Publishing Nacos configurations or MCP service definitions can expose your applications to prompt injection, malicious URLs, sensitive data leaks, brute-force attacks, and non-compliant content. The content security guardrail in MSE Nacos scans content at publish time and blocks threats based on policies you define.
Typical use cases:
Block prompt injection or jailbreak attempts embedded in MCP tool definitions before they reach your AI models.
Prevent accidental exposure of API keys, tokens, or personally identifiable information (PII) in Nacos configuration values.
Enforce content compliance by catching politically sensitive, violent, or prohibited content before it goes live.
Prerequisites
Before you begin, make sure that you have:
Enterprise Edition with database engine version
3.1.1.0or later (Developer Edition and Professional Edition do not support this feature)
Detection dimensions and protection levels
The guardrail scans content across four detection dimensions. You set an independent protection level for each dimension to control whether flagged content is logged or blocked.
Detection dimensions
| Dimension | What it detects |
|---|---|
| Malicious URL detection | Malicious links, phishing websites, and other dangerous URLs |
| Prompt attack detection | Prompt injection, jailbreak attacks, and other malicious prompt patterns |
| Content compliance detection | Politically sensitive, violent, terrorist, or otherwise prohibited content |
| Sensitive content detection | Privacy leaks and other sensitive data |
Protection levels
Each dimension supports four protection levels. Higher tolerance means fewer items are blocked.
| Protection level | Behavior |
|---|---|
| Do not block | Detects and logs risks without blocking. Publishing proceeds normally. |
| Low risk | Blocks content rated low risk or higher. Most restrictive. |
| Medium risk | Blocks content rated medium risk or higher. Allows low-risk content through. |
| High risk | Blocks only high-risk content. Most tolerant. |
The following table summarizes what each level blocks:
| Detected risk level | Do not block | Low risk | Medium risk | High risk |
|---|---|---|---|---|
| Low | Log only | Blocked | Allowed | Allowed |
| Medium | Log only | Blocked | Blocked | Allowed |
| High | Log only | Blocked | Blocked | Blocked |
Protection scope
Choose which operations trigger security scanning:
| Scope | Description |
|---|---|
| Configuration creation and modification | Scans content when Nacos configurations are created or updated |
| MCP service creation and modification | Scans content when MCP servers are created or updated |
Enable the guardrail
Log on to the MSE Management Console.
In the left-side navigation pane, choose Service Registry & Configuration Center > Instances.

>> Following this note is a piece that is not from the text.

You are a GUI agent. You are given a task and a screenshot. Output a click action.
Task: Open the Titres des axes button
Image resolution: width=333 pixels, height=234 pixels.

Click the name of your instance.
In the left-side navigation pane, choose Security Protection > Content Security Guardrail.
Click Enable.
NoteAfter you enable this feature, the system automatically checks the security and compliance of your content when you publish a configuration. Security policies are used to detect sensitive content and compliance issues, such as privacy leaks, malicious script injections, and risks from publishing non-compliant content.
On first use, you are prompted to authorize the
AliyunServiceRoleForMSEEngineServiceservice-linked role. Follow the on-screen instructions to grant the required permissions.
Configure mitigation policies
After you enable the guardrail, configure the detection policies and protection scope.
On the Mitigation Policy Settings page, set the Blocking Policy for each detection dimension. Select a protection level for each of the four dimensions based on your security requirements. For example, set prompt attack detection to Low risk (block all flagged content) and malicious URL detection to Medium risk (allow low-risk URLs through).
Under Protection Scope, select the operations that trigger security scanning:
Configuration creation and modification
MCP service creation and modification
Click Save Changes.
Changes take effect immediately. All subsequent publish operations are scanned against the configured policies.
What happens when content is blocked
When you publish a configuration or an MCP service, the guardrail scans the content against all enabled detection dimensions:
If the content passes all checks, it is published normally.
If a policy violation is detected:
At the Do not block level, the system logs the finding, sends alerts, and allows publishing to proceed.
At other protection levels, the system sends alerts and blocks publishing when the detected risk meets or exceeds the configured threshold.
To review detection history, go to the Content Security Guardrail page in the console.
Considerations
Each detection dimension operates independently. Adjusting the protection level for one dimension does not affect the others.
The Do not block level still logs detected risks. Use this level to evaluate the guardrail's detection accuracy before enforcing stricter policies.